#### TASK INSTRUCTIONS:
• A. In the word-frequency notebook, list every word shown with a count of 1 in the first table of counts, the one made before punctuation is removed.
• B. In the word-frequency notebook, how many rows does the table have after punctuation is removed?
• C. Reproduce the passage of the word-frequency notebook that starts at "So we have a" and ends at "as does providers,.".

#### SUPPLIED PASSAGE:
We can now do some simple text processing on the article text. e.g. count the word frequnecies:

In [94]:
words = body.replace('<p>','').replace('</p>','').split()
unique_words = list(set(words))
#count_dictionary = {word: count for word, count in zip(words, [words.count(w) for w in words])}
count_dictionary = {'word': unique_words, 'count': [words.count(w) for w in unique_words]}


In [96]:
import pandas as pd

In [97]:
df = pd.DataFrame(count_dictionary)
df.sort_values(by='count', ascending=False)

word count
137 the 16
65 to 14
23 Google 14
5 of 11
33 a 10
... ... ...
1 again. 1
40 On 1
122 providers, 1
123 Malik, 1
120 numbers 1

240 rows × 2 columns

So we have a dataframe with word occurence frequency in the article.

But there is punctuation messing this up. For example, we see that again. appears once, as does providers,.

One option to fix this would be to strip out the punctuation using Python string manipulation. But you could also use regular expressions to remove the punctuation. Below is a hacky example, but you can probably find a better solution.

In [112]:
import re  ## imports the regular expression library
words_wo_punctuation = re.sub(r'[^\w\s]','',body.replace('<p>','').replace('</p>','')).split()

Note that the regex r'[^\w\s]' substitutes anything in body that is not a word \w or and blank space \s with the empty string ''.

In [113]:
unique_words = list(set(words_wo_punctuation))
count_dictionary = {'word': unique_words, 'count': [words_wo_punctuation.count(w) for w in unique_words]}


In [117]:
df = pd.DataFrame(count_dictionary)
df.sort_values(by='count', ascending=False)

word count
135 the 16
62 to 14
20 Google 14
196 users 13
3 of 11
... ... ...
89 KnowBe4 1
90 result 1
91 4 1
92 resulted 1
224 001 1

225 rows × 2 columns

In [ ]:

#### STORED ROWS:
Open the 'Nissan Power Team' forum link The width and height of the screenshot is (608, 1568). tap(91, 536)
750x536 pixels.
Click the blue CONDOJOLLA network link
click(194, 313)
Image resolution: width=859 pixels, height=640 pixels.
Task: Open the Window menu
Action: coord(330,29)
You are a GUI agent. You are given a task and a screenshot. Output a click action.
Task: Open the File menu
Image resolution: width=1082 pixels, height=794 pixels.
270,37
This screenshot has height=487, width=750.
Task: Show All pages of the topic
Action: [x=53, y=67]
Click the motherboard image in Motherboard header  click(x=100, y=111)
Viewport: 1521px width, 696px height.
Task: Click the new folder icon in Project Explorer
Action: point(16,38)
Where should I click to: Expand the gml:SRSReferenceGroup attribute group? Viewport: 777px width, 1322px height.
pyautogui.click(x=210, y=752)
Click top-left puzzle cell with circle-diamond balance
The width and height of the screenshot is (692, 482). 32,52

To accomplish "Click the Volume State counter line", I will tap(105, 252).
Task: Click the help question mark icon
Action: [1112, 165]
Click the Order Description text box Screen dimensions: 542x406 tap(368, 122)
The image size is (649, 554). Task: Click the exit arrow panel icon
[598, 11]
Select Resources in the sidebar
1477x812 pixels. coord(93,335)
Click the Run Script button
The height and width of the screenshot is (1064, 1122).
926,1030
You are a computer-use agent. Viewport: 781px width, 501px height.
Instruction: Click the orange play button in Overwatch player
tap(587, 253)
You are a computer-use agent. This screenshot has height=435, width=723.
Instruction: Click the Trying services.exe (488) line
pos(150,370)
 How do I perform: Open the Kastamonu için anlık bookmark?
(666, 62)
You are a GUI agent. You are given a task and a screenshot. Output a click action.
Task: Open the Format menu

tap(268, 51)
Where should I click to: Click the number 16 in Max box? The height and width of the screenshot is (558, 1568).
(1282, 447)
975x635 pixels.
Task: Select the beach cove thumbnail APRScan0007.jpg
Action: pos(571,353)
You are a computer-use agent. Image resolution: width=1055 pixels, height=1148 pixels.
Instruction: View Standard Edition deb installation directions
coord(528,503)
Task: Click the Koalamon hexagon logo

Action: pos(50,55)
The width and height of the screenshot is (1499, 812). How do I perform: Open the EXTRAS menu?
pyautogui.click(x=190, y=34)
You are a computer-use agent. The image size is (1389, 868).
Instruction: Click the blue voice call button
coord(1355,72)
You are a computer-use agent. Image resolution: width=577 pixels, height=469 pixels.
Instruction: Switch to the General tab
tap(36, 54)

#### RESPONSES BY TASK:
• A.
again.
On
providers,
Malik,
numbers

• B. 225 rows (with 2 columns).

• C.
So we have a dataframe with word occurence frequency in the article.

But there is punctuation messing this up. For example, we see that again. appears once, as does providers,.